FIG 4.

Mapping of STAT1 interacting domains in BoHV-1 VP8. HEK293T cells were transfected with plasmids containing FLAG, FLAG-VP8, or different N-terminally and C-terminally truncated FLAG-tagged VP8 versions as indicated. At 48 h posttransfection, cell lysates were made and incubated with anti-STAT1 antibodies (ab), followed by incubation with protein G-Sepharose. Immune complexes were separated by SDS-PAGE and detected by Western blotting.
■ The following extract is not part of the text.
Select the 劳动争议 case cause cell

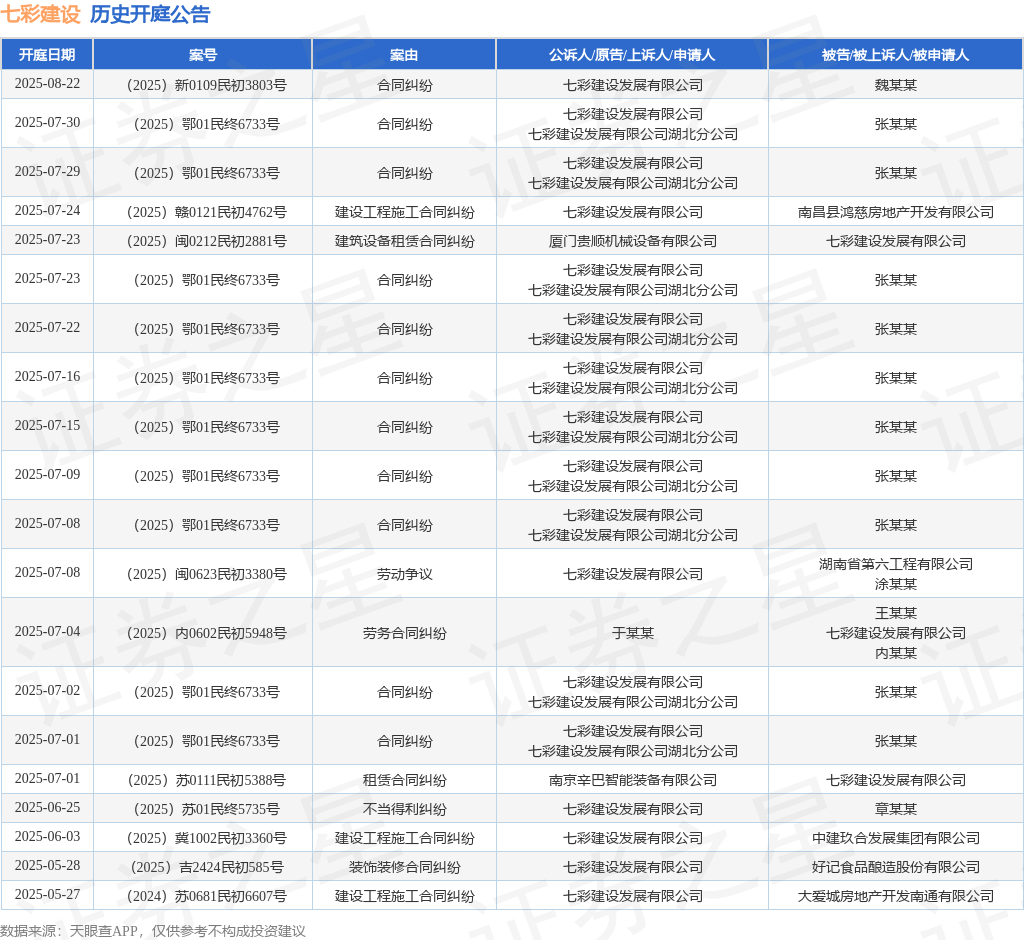point(404,574)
Immunoprecipitation of N-terminally (A) and C-terminally (C) truncated FLAG-tagged VP8 with anti-STAT1 antibody. Input lysates of cells transfected with N-terminally (B) and C-terminally (D) truncated FLAG-tagged VP8. (E) Immunoprecipitation of VP8 259-371, 372-483, 631-686, and 687-741 with anti-STAT1 antibody. (F) Input lysates of cells transfected with VP8 259-371, 372-483, 631-686, or 687-741. Truncated and full-length VP8 and STAT1 were detected using antibodies specific for FLAG and STAT1, respectively. It should be noted that anti-STAT1 antibody detects both STAT1α and STAT1β. Molecular wei markers (× 10⁻³) are indicated in the left margins.